Response from Balaban

Abstract

I would like to expand on one point raised by Jean Lee: how inhibiting the autoinducer of virulence, RNAIII-activating protein (RAP), can act to suppress staphylococcal infections. The expression of many virulence factors by Staphylococcus aureus is controlled by RNAIII, a regulatory RNA molecule that is encoded by the global regulatory locus agr. RNAIII can be activated by two different autoinducers: by RAP, which is agr independent[1, 2], and by an octapeptide, which is encoded by the agr locus itself[3]. Because agr is active only from the mid-exponential phase of growth, whereas RAP is continuously produced and secreted, we hypothesize that there may be a two-step rnaiii activation process (Fig. 1).
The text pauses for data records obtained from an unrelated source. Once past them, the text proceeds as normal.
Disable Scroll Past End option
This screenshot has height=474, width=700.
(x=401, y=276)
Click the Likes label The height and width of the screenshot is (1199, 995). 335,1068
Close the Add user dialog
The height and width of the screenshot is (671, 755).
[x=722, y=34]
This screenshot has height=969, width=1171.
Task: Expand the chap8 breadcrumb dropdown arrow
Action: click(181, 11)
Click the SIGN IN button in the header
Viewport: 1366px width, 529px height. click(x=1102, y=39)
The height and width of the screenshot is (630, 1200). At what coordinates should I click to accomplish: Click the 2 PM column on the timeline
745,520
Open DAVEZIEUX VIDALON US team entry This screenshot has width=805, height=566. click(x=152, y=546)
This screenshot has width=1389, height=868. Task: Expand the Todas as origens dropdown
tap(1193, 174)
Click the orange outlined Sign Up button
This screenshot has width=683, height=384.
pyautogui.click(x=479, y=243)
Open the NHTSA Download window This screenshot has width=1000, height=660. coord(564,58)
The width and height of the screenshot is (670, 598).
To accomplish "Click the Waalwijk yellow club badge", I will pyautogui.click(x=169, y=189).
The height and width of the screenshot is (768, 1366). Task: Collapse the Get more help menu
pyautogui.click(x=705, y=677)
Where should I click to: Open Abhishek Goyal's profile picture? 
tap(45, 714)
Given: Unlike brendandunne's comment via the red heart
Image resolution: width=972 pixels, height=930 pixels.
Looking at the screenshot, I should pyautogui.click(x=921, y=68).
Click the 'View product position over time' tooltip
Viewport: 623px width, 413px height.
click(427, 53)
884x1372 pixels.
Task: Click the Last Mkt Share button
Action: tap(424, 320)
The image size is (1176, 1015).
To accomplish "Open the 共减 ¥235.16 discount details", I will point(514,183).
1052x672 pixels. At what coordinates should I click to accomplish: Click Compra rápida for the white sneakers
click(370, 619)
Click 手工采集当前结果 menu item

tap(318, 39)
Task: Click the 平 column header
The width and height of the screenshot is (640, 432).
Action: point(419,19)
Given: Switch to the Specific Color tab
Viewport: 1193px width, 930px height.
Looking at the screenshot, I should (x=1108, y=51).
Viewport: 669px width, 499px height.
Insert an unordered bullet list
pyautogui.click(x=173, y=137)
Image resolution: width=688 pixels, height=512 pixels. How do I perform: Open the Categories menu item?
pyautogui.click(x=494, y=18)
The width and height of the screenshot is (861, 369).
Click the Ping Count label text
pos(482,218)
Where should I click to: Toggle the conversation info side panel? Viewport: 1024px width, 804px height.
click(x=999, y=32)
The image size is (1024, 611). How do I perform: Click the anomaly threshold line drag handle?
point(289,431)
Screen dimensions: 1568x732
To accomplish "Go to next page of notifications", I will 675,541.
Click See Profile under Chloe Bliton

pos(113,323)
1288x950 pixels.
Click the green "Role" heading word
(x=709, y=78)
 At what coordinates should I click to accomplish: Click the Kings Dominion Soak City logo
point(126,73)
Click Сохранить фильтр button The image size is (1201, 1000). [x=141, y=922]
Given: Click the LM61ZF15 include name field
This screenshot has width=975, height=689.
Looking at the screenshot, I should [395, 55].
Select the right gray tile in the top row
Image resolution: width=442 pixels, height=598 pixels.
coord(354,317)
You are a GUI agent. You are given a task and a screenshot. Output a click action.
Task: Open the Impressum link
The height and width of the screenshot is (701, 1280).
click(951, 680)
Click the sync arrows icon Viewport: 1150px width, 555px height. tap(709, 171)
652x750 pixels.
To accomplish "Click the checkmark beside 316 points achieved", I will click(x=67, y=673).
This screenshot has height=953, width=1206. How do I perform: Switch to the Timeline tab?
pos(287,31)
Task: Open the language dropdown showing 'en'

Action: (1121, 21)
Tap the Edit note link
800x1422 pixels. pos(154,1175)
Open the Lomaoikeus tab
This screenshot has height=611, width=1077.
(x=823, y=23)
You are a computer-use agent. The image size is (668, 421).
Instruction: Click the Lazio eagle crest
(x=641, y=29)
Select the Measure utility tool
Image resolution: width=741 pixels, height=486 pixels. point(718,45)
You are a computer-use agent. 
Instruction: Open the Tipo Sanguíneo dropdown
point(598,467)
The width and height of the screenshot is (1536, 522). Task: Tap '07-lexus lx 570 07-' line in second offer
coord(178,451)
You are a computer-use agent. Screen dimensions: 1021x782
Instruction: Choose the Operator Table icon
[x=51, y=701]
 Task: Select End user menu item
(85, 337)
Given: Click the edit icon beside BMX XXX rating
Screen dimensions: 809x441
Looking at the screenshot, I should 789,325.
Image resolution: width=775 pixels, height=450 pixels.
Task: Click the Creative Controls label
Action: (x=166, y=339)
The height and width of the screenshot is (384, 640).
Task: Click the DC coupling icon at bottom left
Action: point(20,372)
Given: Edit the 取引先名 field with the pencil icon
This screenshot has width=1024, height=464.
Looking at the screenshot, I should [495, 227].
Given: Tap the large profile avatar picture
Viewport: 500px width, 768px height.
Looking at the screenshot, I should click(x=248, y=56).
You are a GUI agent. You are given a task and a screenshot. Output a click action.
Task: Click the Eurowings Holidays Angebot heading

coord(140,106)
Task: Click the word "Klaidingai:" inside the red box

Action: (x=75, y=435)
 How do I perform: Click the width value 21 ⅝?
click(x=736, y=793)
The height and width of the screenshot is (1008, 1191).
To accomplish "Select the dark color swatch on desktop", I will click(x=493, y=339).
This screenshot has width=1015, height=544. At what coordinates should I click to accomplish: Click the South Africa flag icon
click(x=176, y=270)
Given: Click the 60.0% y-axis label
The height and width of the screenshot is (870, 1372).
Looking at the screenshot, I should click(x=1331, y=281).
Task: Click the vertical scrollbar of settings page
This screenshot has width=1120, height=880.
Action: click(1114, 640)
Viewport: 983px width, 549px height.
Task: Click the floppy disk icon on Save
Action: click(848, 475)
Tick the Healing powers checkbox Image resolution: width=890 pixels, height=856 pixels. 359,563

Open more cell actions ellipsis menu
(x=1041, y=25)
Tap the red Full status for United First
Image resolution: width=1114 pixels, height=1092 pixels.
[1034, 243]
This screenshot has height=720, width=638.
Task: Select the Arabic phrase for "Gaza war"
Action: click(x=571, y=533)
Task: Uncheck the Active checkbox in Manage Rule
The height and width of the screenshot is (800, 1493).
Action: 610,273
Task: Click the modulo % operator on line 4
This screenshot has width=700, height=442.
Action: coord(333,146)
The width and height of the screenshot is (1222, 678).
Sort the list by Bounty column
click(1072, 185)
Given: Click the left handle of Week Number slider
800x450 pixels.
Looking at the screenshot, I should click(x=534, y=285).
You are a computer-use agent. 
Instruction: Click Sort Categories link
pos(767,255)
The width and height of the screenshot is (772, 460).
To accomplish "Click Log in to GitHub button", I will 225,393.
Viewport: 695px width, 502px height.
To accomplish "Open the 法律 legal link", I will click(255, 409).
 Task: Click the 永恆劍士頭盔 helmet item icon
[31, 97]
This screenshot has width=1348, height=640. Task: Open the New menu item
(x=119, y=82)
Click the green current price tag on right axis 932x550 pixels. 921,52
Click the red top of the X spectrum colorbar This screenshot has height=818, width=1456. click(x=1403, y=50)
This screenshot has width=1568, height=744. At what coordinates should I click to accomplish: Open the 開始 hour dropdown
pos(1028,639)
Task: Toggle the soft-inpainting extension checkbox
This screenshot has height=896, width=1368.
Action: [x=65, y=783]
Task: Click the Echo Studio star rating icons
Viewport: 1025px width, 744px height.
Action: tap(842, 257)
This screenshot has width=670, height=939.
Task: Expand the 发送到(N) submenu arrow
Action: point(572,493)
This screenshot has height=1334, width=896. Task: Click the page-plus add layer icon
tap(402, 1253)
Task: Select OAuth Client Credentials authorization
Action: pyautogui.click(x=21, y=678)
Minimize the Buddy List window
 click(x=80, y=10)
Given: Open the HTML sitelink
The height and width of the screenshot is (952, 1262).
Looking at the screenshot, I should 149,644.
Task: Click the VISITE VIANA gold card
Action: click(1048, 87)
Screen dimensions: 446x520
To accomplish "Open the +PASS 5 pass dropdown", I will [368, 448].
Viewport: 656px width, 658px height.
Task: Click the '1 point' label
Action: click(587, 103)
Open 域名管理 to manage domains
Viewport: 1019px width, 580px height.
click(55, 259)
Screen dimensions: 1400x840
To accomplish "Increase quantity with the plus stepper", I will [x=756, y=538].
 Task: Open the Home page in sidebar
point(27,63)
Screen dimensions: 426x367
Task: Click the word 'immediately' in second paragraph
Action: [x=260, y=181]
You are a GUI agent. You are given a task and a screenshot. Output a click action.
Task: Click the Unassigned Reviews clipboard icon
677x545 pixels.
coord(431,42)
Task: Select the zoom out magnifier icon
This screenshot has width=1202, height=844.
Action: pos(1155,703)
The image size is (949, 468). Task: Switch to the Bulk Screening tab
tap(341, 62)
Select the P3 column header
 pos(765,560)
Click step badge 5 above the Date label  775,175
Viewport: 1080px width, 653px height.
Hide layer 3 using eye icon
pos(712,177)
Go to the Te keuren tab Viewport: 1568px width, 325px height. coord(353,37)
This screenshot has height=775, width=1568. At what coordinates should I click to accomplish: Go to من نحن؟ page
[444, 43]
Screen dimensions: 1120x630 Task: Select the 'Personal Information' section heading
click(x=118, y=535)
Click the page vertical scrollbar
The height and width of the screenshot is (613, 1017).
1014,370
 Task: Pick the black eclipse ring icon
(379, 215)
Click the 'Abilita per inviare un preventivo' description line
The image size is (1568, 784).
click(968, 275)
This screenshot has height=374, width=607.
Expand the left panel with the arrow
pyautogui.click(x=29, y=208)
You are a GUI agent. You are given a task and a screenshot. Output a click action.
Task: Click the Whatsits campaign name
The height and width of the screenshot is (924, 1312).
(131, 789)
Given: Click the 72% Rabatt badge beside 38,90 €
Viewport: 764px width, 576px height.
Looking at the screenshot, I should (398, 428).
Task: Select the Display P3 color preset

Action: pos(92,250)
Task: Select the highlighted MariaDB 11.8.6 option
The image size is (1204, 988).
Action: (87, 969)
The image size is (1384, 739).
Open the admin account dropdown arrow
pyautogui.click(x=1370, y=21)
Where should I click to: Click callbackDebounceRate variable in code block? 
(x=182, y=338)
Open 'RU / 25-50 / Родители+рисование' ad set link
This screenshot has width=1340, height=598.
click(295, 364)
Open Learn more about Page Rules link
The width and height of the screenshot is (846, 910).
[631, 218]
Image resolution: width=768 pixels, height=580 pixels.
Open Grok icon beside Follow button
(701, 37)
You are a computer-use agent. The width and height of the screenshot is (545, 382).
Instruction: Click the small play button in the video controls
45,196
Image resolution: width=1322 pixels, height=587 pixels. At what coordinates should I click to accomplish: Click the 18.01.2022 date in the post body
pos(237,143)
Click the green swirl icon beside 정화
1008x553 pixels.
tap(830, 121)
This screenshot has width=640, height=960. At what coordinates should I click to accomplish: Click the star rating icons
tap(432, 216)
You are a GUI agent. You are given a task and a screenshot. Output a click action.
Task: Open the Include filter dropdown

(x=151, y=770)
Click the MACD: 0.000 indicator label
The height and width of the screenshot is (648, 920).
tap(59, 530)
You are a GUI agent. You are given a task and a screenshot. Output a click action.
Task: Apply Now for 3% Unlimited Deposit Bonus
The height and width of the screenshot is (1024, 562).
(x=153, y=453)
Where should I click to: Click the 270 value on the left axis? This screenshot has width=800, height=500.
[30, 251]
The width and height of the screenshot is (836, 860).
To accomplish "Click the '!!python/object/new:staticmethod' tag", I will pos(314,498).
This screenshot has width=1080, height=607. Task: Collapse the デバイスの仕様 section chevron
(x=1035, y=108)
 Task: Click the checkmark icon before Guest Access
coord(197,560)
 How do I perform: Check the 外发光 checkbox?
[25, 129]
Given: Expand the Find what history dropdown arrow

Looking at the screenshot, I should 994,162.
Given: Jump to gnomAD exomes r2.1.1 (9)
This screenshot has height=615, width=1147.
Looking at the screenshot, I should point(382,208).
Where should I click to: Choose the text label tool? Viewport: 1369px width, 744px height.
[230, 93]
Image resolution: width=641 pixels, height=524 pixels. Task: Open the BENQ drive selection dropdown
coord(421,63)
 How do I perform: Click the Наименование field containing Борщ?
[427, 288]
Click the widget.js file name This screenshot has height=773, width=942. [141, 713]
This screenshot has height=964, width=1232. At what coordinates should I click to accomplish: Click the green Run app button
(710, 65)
During cell growth, the concentration of RAP (signal A) builds to a threshold level[1]. It then binds to its receptor, causing a cascade of events that leads to the phosphorylation of a protein called `target of RAP' (TRAP) (N. Balaban et al., unpublished). These events lead to upregulation of sarA, which then upregulates agr (Ref. [4]). Once agr is activated, agrD is expressed, and an octapeptide encoded by this gene (signal B) is produced and secreted[3]. This peptide then binds to its receptor, AgrC (Ref. [5]), resulting in its phosphorylation, in downregulation of TRAP phosphorylation (N. Balaban et al., unpublished) and in upregulation of P3 to transcribe RNAIII. RNAIII induces the genes that encode various virulence factors, leading to production of toxins. RNA-inhibiting protein (RIP) has been proposed to act as an antagonist[1], blocking RAP from binding to its receptor. Therefore, in the presence of RIP or anti-RAP antibodies, TRAP is not phosphorylated (N. Balaban et al., unpublished), the signal transduction of virulence is not activated and toxins regulated by RNAIII are not produced.